Escribe Fernando Vallejo en su libro Caminos a Roma: “¿Qué importa, que más da, recuerdos son recuerdos: llamitas moribundas que apagará el olvido”.
Pues para no dejar apagar esa llamita y gracias a que el internet no olvida, escribo esta nota en caso de que a mí se me borren los recuerdos.
Pertenezco a la Generación X, es decir, los nacidos entre 1965 y 1981; mi infancia fue normal, vivía en Santa Bárbara norte de Bogotá, pero al llegar la adolescencia se empezaron a hacer más fuertes los vínculos con los amigos y a debilitarse el de los padres e hijos, soy hijo único y por eso los amigos se vuelven como hermanos.
Empezamos entonces a ir a Unicentro sin tener la menor idea de toda la época recién finalizada de los biyis, pues no había ni reseñas en los periódicos ni en televisión. Habían limpiado todo, como si no hubiera pasado nunca nada, y era el centro comercial más importante de Bogotá. El plan era conseguir noviecitas, robar aguardiente en el Superley cuando se nos acababa y jugar maquinitas en Uniplay. Lo más atrevido que hacíamos era pegar en las paredes hojas de revistas porno y escondernos a mirar las reacciones de las familias con hijos, tías y abuelitas, a los que se les caían el cono de helado de las manos cuando miraban una foto de una vagina sin depilar del tamaño de medio pliego de cartulina en una pared y ver como los menores preguntaban qué era eso.

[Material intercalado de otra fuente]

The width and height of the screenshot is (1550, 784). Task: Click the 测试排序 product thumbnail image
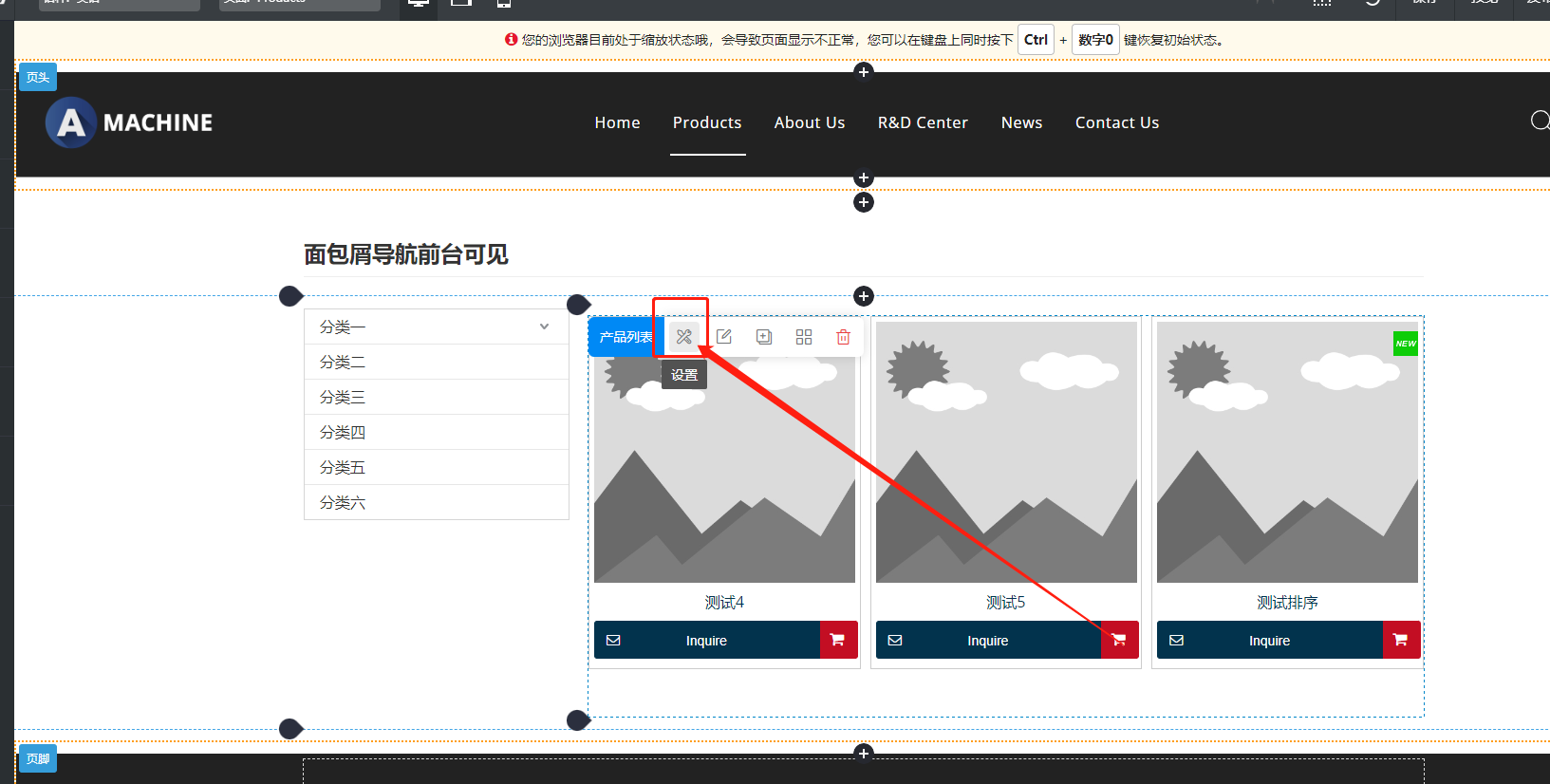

Hasta ahí todo normal, pero empezaron las bombas de Escobar, la paranoia colectiva y cómo no, la cocaína. Se conseguía buena y barata así que si en la adolescencia uno vivía a mil por hora, pues bajo los efectos del perico la velocidad se incrementaba a diez mil por hora, el narcotráfico llegó a la clase media y el hermano mayor de un amigo se metió de lleno y le regalaba pequeñas piedras para que su hermano menor las cambiara por empanada con gaseosa en el recreo, resultado: medio colegio embalado después de recreo.

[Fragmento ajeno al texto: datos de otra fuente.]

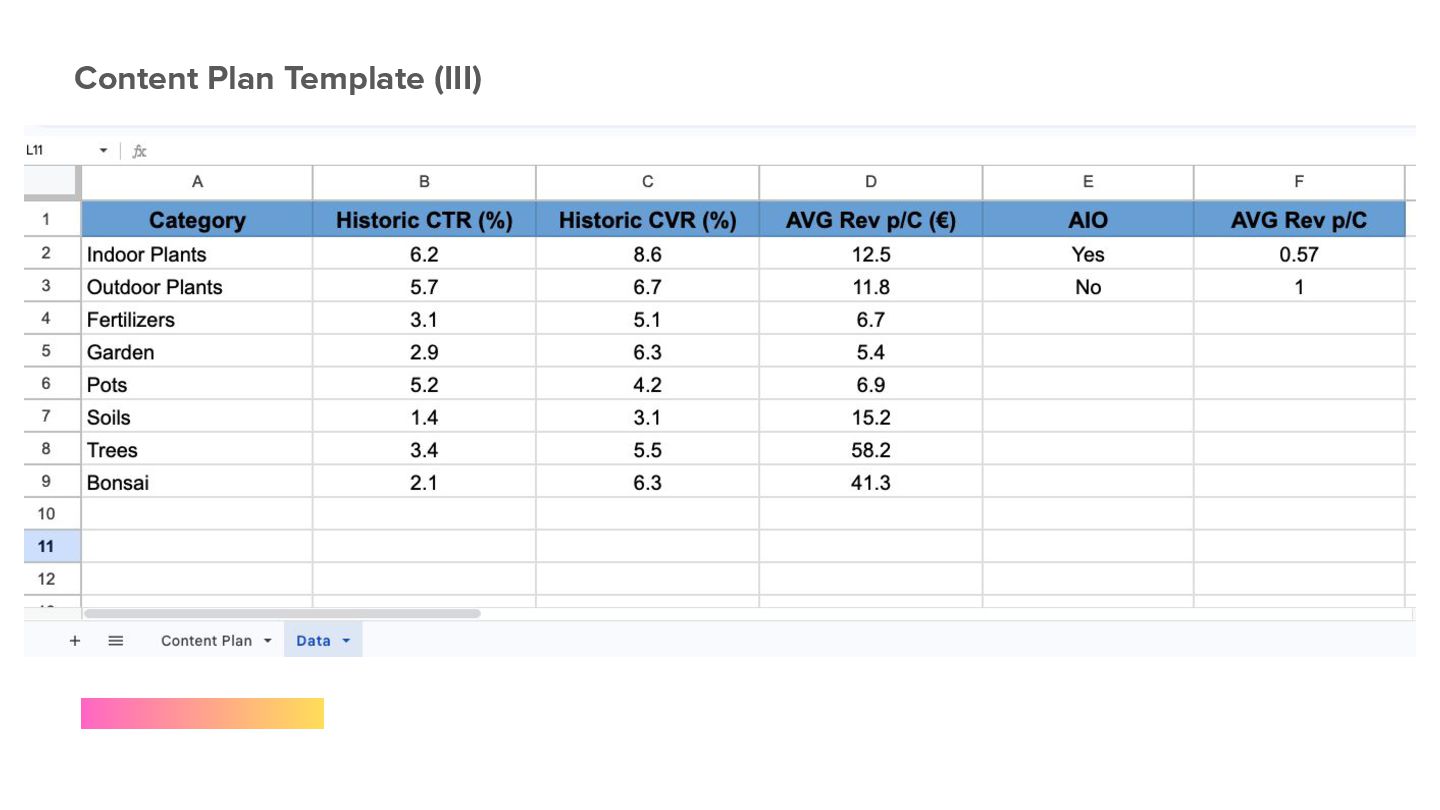
Task: Open the Data tab dropdown arrow
Action: [x=346, y=641]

En vacaciones nos reuníamos en mi casa casi siempre, y en semejante euforia nos daba por emprender viaje a medianoche en un Renault 4 que tenía el mayor de la gallada, para Villa de Leyva a una casita de dos habitaciones que mi padre tenía en alquiler. Le encaletábamos ingentes cantidades de perico al auto (hasta en el exosto) y arrancábamos. Nunca nos accidentamos, nunca nos paró la Policía.
Cuando nos graduamos de bachillerato el conjunto de cuatro casas en Santa Bárbara donde vivía fue vendido para construir una sede de Colsubsidio y las viviendas quedaron para ser demolidas, entonces nos metimos a una de ellas y le ahorramos el trabajo a la empresa que las iban a echar abajo. Rompimos ventanales, el piso de madera lo arrancamos en su totalidad y lo arrojamos a la chimenea; fue tanto el fuego que se incendió el techo, llamaron a los bomberos y huimos cada uno para su casa.
Algunos seguimos en contacto hoy día, unos tienen empresas unipersonales, otros esperan que sus padres o suegros fallezcan para cobrar herencias, uno sufría de alcoholismo crónico y murió en febrero de este año por broncoaspiración al dormir borracho, y otro tiene serios problemas de fármacodependencia.
Yo me imagino que debe haber casos exitosos de los nacidos en esos años, pero esto fue lo que viví y me tocó. Ahí vamos de a poco arreglando el desastre que fuimos.